Eurozone finance ministers today reiterated that they will not give any more money to Cyprus.
The 17 finance ministers, meeting in Dublin, agreed that bail-out loans to Cyprus would not exceed the €10 billion agreed last month.
“It’s €10bn and that figure hasn’t changed,” Jeroen Dijsselbloem, the Dutch finance minister who chaired the talks, said after the meeting.
The decision by ministers to give formal approval to the bail-out came as Nicos Anastasiades, the president of Cyprus, suggested that he may ask for further help by way of the European Union’s structural funds.
Olli Rehn, the European commissioner for economic and monetary affairs and the euro, who attended today’s meeting, said that structural funds could be used but it would be separate from the main bail-out programme.
He said that there was a suggestion to “reallocate structural funds to use them as effectively as possible to help the country return to recovery, with investment and employment”.
Structural funds are paid out of the general EU budget and are mainly used for long-term infrastructure projects.
Rehn played down speculation that Cyprus’s financial needs were far worse than when the bail-out was agreed last week. A leaked document from the ‘troika’ of Cyprus’s international lenders – the European Commission, European Central Bank and International Monetary Fund – indicated that the black hole in the country’s finances was €23bn, €5.5bn more than was thought to be the case at the time of last month’s deal.

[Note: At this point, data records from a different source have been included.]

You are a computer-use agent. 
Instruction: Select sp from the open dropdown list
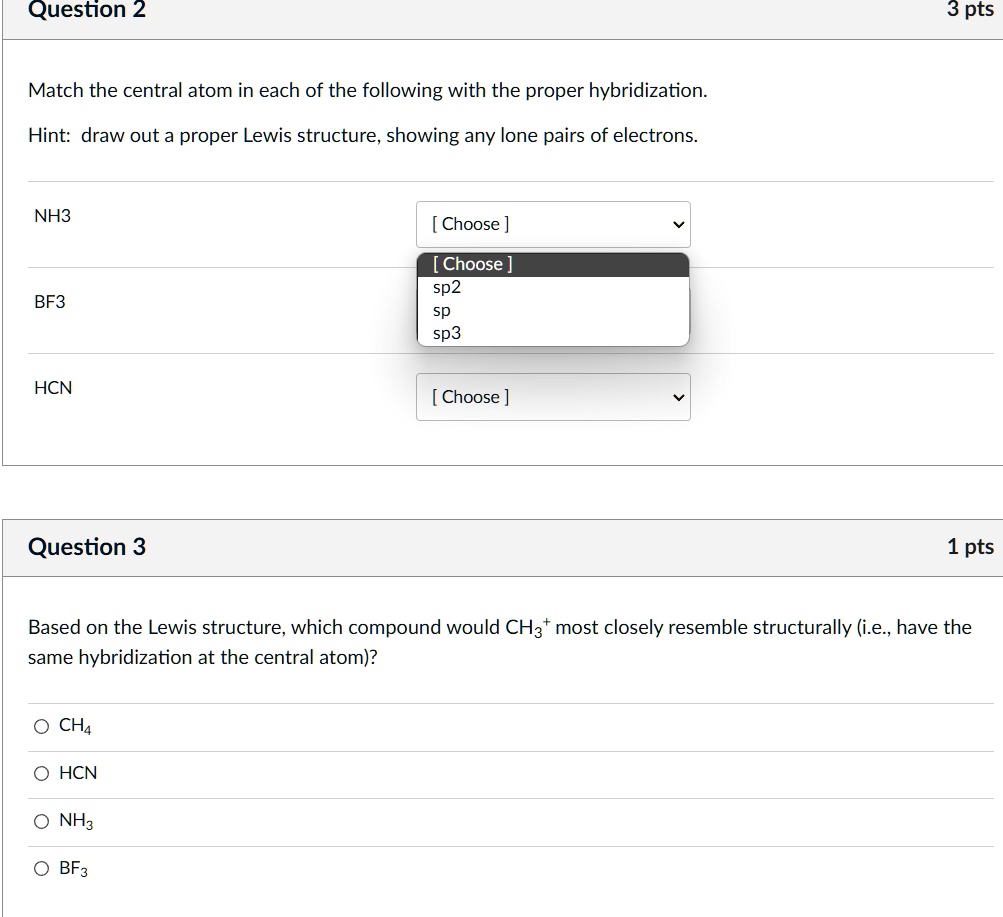coord(441,310)
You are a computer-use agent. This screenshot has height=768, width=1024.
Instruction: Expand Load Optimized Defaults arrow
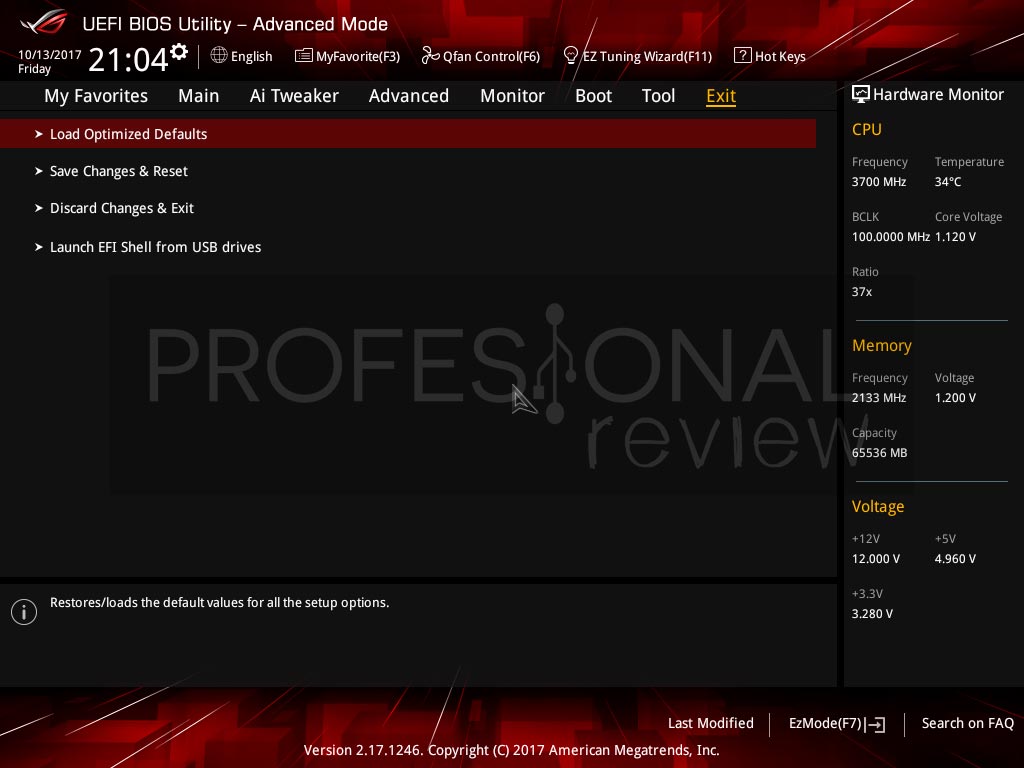click(39, 134)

“People have been comparing apples with pears and coming up with oranges,” Rehn said.
“One is based on assumptions made several months ago, one based on recent decisions and macroeconomic forecasts.”
Above the €10bn pledged by the eurozone and the IMF, Cyprus must find the money to save its banking sector itself, through a combination of enforced losses on bank depositors, privatisations and – a recent suggestion – to sell off some of its gold reserves.

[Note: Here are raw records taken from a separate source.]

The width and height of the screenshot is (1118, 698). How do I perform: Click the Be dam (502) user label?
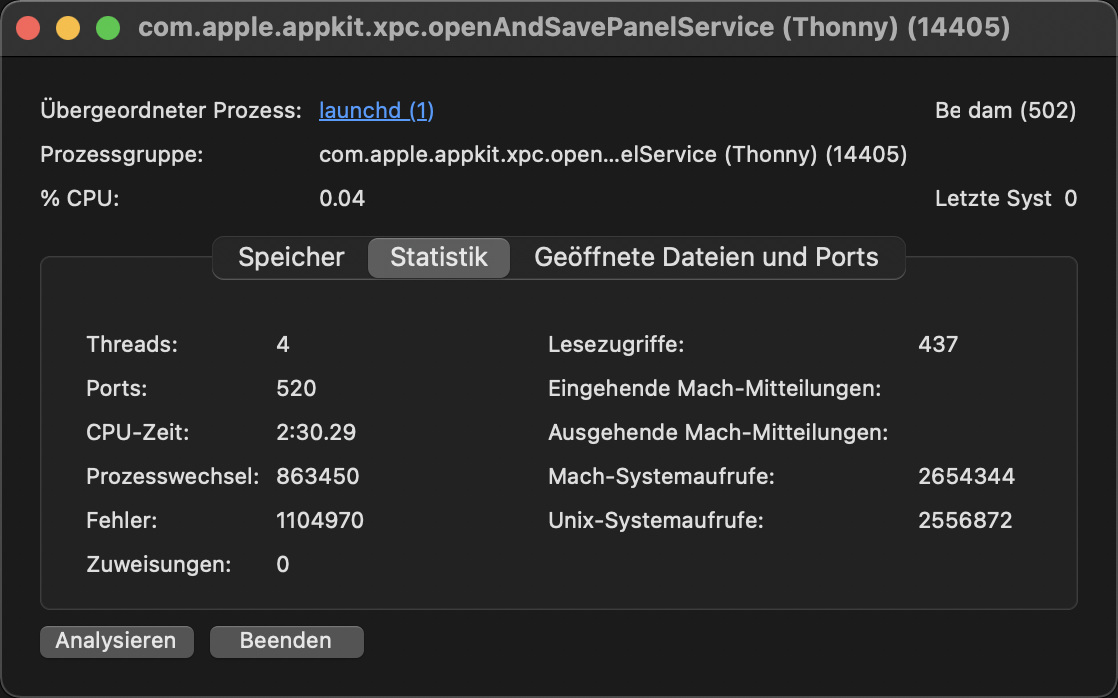click(1005, 110)
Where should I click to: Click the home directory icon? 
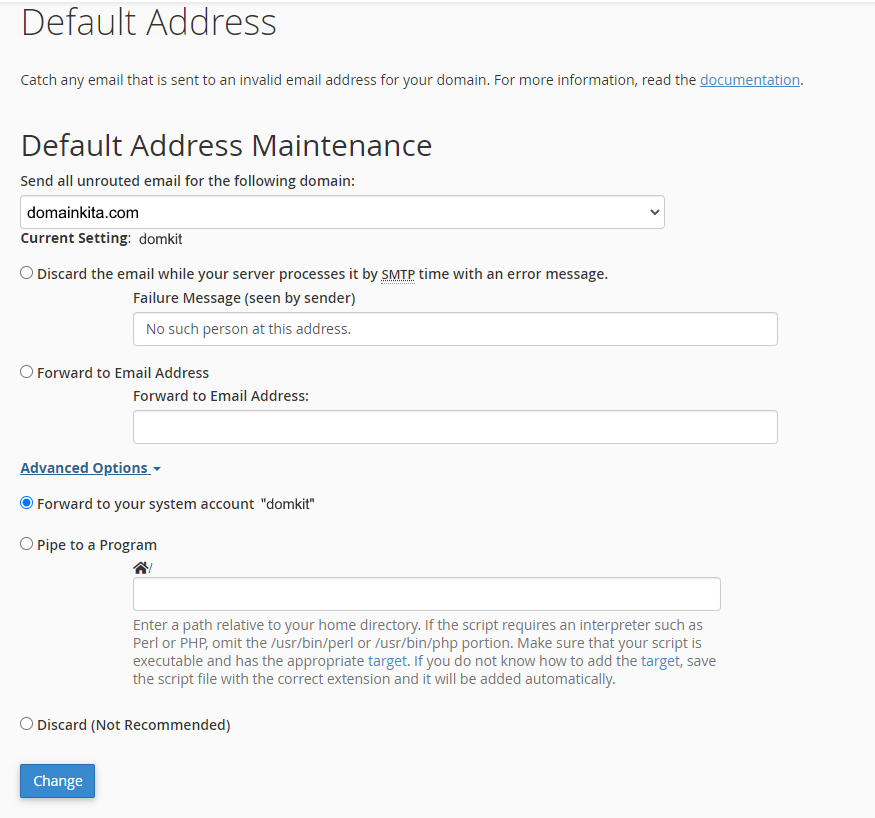point(140,568)
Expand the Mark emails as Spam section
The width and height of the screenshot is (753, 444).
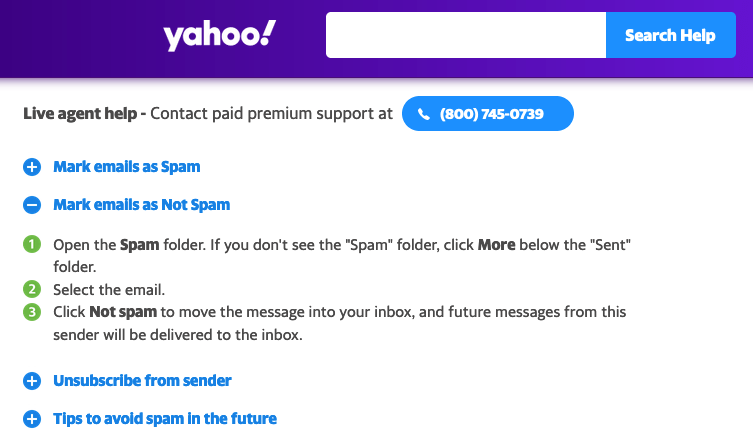[126, 167]
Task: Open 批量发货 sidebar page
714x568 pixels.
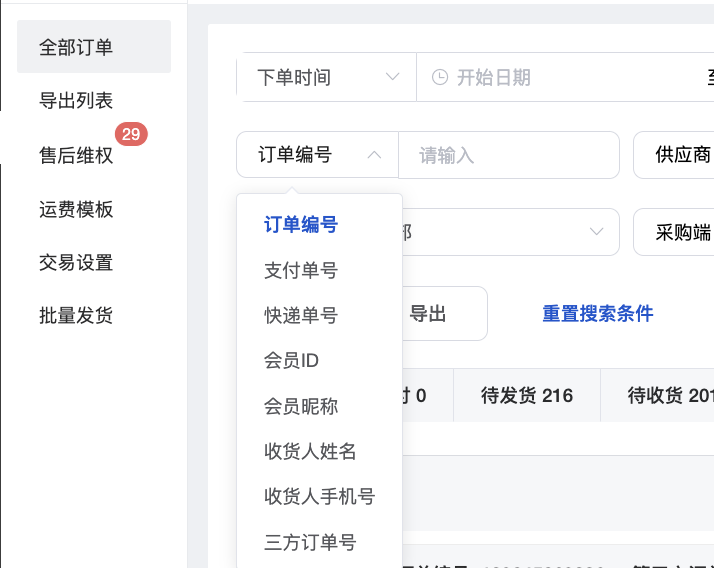Action: [76, 316]
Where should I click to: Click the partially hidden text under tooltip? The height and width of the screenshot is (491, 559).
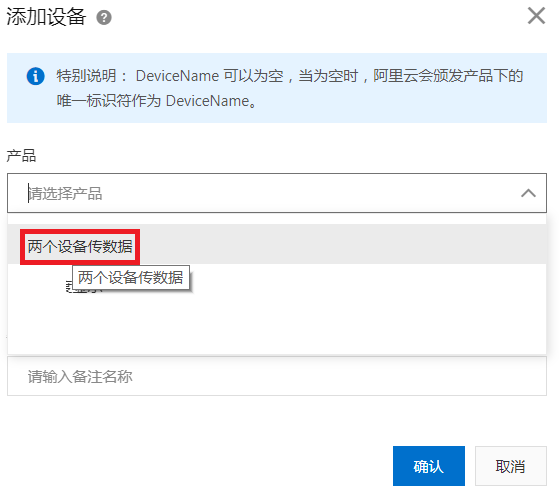click(84, 288)
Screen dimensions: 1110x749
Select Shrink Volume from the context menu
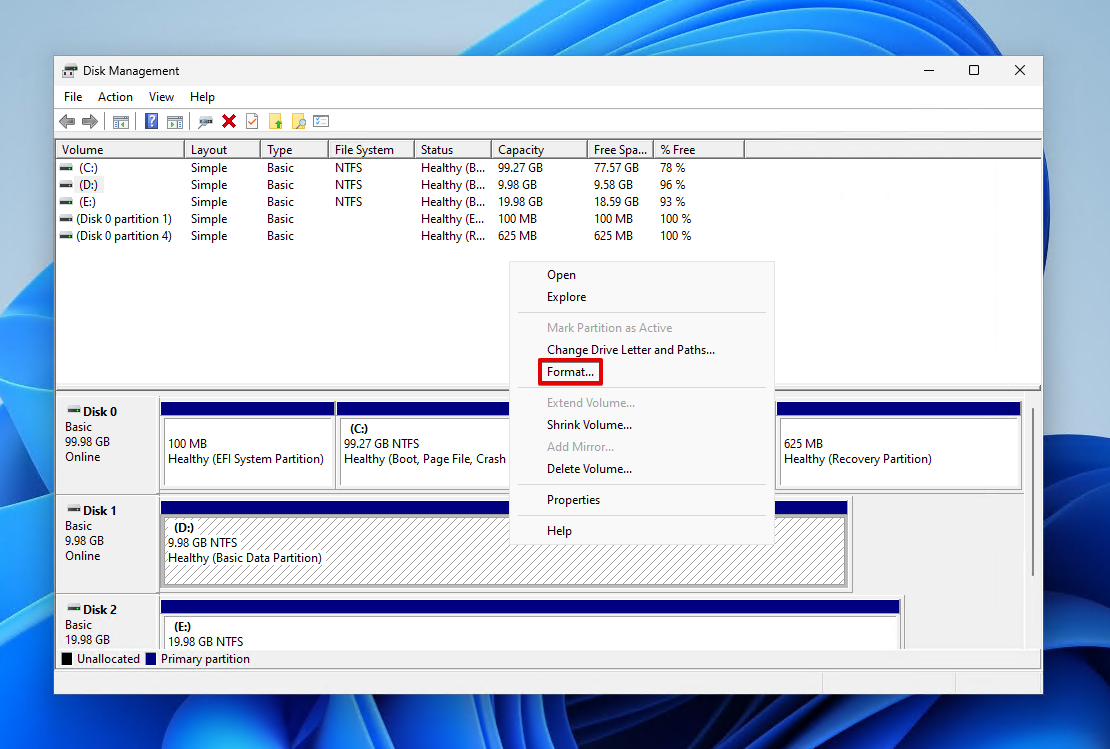click(590, 424)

“Selling gold has always been an option put forward by the Cypriot authorities to meet financing requirements but it’s a decision to be made independently by Cyprus’s central bank, not a demand by the troika or the Eurogroup,” Dijsselbloem said.

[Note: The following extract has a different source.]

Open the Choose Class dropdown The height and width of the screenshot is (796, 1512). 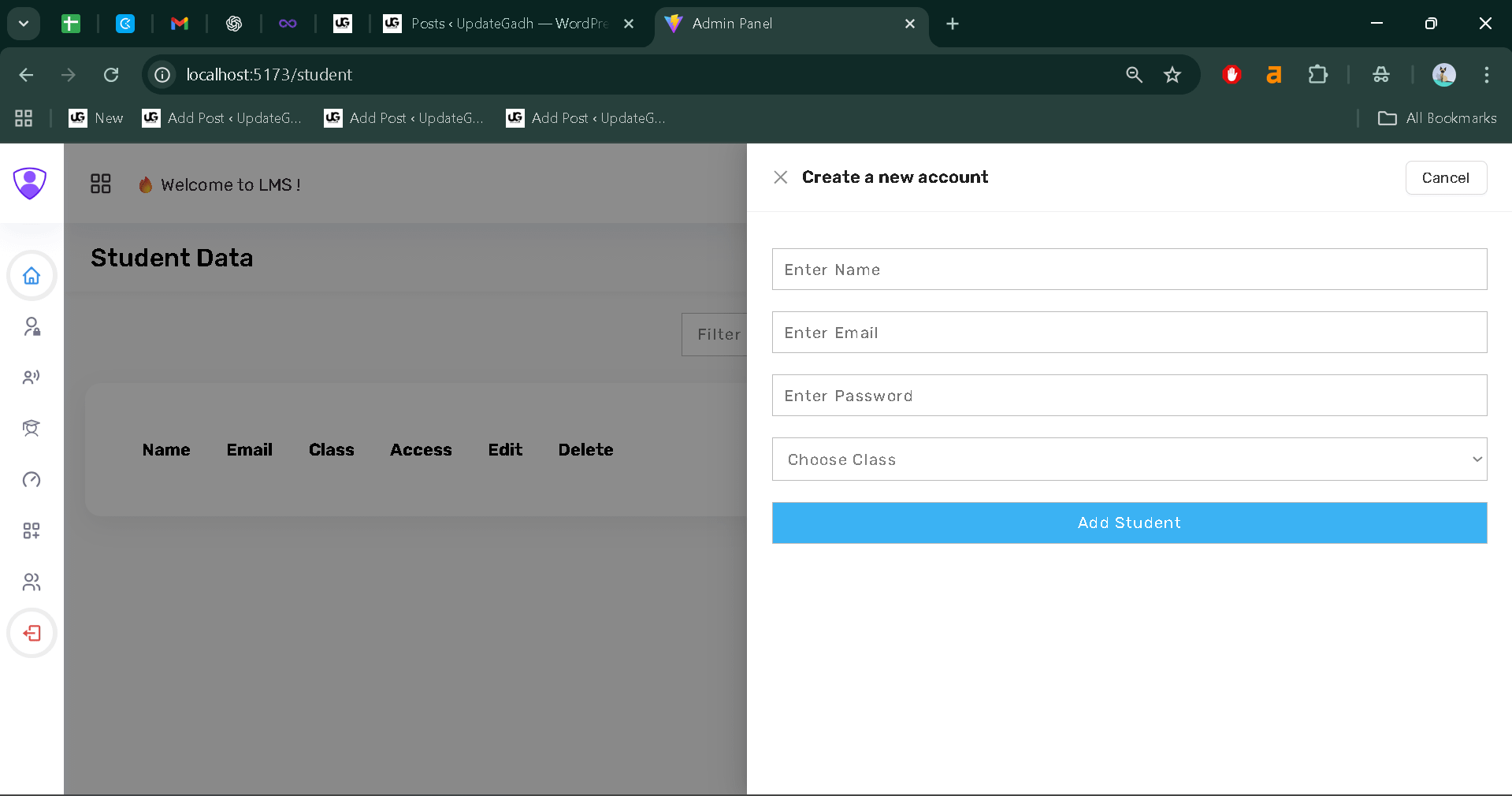coord(1129,459)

Mario Draghi, the president of the European Central Bank, who also attended the finance ministers’ meeting, this week wrote to Anastasiades warning him not to sack the head of Cyprus’s central bank, Panicos Demetriades.
Demetriades has been widely criticised by members of Cypriot’s parliament for his part in the botched bail-out last month.
However, speaking after today’s meeting, Draghi said that the independence of the central bank needed to be safeguarded and warned that the European Court of Justice would ensure this was the case.
The eurozone’s finance ministers also gave provisional backing to giving Ireland and Portugal more time to pay back their bail-out loans. However, a final decision cannot be taken until it is endorsed by all of the EU’s 27 finance ministers. This should happen in Dublin later today or tomorrow morning.